Sekülerizm İnsanı Hakikatten Uzaklaştırdı
Yusuf Kaplan
Yusuf Kaplan, gazete köşesinde kaleme aldığı “Sekülerleşme Felaketi ve Hakikati” başlıklı yazısında sekülerizm hakkında şu cümleleri kuruyor;
“Sekülerleşme süreçleri, insanı her bakımdan özgürleştirmeyi vadediyordu.
Oysa bugün geldiğimiz noktada, sekülerleşme süreçleri, hem insanı ve toplumu yok etti, hem hayatı anlamsızlaştırdı; hem de insanı hız ve haz arasına hapsederek dünyanın sorunlarına yabancılaştırdı, hakikatten uzaklaştırdı:
Aracın, gücün ve güç üreten araçların putlaştırılmasına yol açarak, aracı/gücü ellerinde bulunduran aktörlerin azmanlaşmalarına, vicdansızlaşmalarına zemin hazırladı. Ve dünyayı yaşanılamayacak bir yer hâline dönüştüren küresel/postmodern yeni-sömürgeciliğin adı, adresi ve keşif kolu oldu.”
Sekülerizm Kıskacında Debelenen İnsanlık
Diyanet İşleri Başkanı Prof. Dr. Ali Erbaş
Diyanet İşleri Başkanı Ali Erbaş’ın görevi devraldığı törende ilk sözlerinin “Sekülerizm, yani dünyevileşme ve hiçbir değer tanımama kıskacında debelenen insanlığa ulaşmak için her zamankinden daha çok çalışmamız gerekiyor.” olması çeşitli tartışmaları da beraberinde getirdi. Bir kesim yeni başkanın laikliğe karşı olduğu iddiasında bulundu. Bazı isimler bu sözleri bulunduğu makam gereği “mahzurlu” buldu.
Tavsiye Kitap
1- Sekülerizm Sorgulanıyor: Toplumların modernleştikçe dini hayatlarından çıkaracağı iddiasının yanlış olduğunu düşünen sosyal bilimcilerin tespit ve görüşlerini içeren makalelerinin Türkçeye çevrilerek derlendiği bu kitap dinin geçirdiği anlam değişikliğini ortaya koyan ilk toplu çalışma özelliği taşıyor. Çeviriler oldukça kaliteli ve berrak bir niteliğe sahip.

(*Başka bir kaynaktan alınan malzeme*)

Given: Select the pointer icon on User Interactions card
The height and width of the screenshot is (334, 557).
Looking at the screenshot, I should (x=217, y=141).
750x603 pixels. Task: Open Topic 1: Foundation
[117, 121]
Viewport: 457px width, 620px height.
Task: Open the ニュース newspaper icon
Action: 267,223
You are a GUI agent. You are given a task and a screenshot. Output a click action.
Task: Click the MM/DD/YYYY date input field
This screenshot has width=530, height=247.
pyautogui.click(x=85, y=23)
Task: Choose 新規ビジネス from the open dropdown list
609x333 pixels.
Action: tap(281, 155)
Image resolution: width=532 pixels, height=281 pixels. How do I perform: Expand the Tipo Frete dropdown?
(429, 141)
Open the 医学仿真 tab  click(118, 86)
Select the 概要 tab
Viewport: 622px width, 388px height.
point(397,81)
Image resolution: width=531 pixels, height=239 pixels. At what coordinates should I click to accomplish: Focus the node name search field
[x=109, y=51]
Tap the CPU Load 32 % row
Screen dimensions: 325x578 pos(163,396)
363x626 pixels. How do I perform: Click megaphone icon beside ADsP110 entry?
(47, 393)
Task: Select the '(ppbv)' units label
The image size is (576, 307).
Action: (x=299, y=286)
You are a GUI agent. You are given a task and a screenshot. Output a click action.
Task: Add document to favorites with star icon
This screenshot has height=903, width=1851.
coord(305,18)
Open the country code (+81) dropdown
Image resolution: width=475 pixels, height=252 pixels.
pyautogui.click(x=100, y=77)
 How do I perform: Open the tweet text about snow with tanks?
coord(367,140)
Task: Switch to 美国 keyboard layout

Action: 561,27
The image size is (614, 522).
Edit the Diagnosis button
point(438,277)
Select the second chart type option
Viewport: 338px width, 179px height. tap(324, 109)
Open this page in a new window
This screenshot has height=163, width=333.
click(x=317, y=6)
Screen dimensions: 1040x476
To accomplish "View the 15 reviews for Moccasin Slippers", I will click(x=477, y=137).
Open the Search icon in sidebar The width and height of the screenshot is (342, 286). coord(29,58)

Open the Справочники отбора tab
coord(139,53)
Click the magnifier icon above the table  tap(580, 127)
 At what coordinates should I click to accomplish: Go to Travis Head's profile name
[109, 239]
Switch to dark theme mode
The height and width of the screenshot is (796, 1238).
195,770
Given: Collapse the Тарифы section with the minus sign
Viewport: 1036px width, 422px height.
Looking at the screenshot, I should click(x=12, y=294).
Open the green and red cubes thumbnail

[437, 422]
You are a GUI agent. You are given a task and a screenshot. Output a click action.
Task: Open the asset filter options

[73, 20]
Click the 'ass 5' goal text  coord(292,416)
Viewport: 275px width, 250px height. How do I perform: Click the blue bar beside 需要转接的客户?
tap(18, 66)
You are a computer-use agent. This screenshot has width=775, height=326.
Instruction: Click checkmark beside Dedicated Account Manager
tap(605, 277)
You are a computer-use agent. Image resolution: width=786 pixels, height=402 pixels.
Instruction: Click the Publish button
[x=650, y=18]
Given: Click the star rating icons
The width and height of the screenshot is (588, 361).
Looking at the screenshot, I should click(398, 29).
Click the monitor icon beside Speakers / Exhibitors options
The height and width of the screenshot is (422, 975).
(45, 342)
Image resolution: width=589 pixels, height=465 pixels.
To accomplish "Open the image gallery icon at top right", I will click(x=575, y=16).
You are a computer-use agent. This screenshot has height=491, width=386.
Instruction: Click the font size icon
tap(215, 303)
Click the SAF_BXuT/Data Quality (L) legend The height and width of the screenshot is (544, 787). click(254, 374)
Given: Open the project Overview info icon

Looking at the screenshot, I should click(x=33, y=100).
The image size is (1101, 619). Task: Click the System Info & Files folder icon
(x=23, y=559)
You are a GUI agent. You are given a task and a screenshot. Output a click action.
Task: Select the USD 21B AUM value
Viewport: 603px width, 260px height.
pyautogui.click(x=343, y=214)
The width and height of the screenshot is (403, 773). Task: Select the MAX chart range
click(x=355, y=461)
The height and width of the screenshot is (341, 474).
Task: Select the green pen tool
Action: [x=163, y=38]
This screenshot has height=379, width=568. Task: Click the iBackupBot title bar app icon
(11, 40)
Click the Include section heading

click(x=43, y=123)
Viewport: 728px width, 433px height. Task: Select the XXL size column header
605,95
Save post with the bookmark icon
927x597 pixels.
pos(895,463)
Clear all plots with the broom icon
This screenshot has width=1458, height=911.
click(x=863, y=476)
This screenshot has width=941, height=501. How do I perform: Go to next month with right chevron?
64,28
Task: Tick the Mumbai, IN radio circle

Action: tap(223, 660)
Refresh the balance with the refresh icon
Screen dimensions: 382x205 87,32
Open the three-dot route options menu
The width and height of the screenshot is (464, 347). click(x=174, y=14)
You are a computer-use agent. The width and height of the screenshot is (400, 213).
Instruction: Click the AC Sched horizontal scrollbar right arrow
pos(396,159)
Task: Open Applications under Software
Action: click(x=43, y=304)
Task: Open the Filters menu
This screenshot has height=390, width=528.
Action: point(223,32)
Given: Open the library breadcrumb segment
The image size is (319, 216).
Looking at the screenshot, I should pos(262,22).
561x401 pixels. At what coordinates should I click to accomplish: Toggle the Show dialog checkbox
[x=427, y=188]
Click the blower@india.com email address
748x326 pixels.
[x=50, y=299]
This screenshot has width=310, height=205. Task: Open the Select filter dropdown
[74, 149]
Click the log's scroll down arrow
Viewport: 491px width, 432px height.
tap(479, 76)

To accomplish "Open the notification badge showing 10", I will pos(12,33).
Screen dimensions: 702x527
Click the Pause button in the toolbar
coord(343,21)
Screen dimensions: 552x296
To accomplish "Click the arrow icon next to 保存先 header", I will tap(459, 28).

2- Laik ama Kutsal: Sekülerleşme tezinin geçerliliğini kaybettiğini ve bunun ideolijik bir tezden ibaret olduğunu savunan sosyal bilimcilerin görüşlerini bir araya geldiği kitap Ali Köse’nin bu alanda ortaya koyduğu bir başka derleme eser. Her çeviri kitap kendisini okutmaz malum. Ali Hocanın alandaki donanımı ve rahat üslubu eseri anlaşılır ve zevkli hale getiriyor.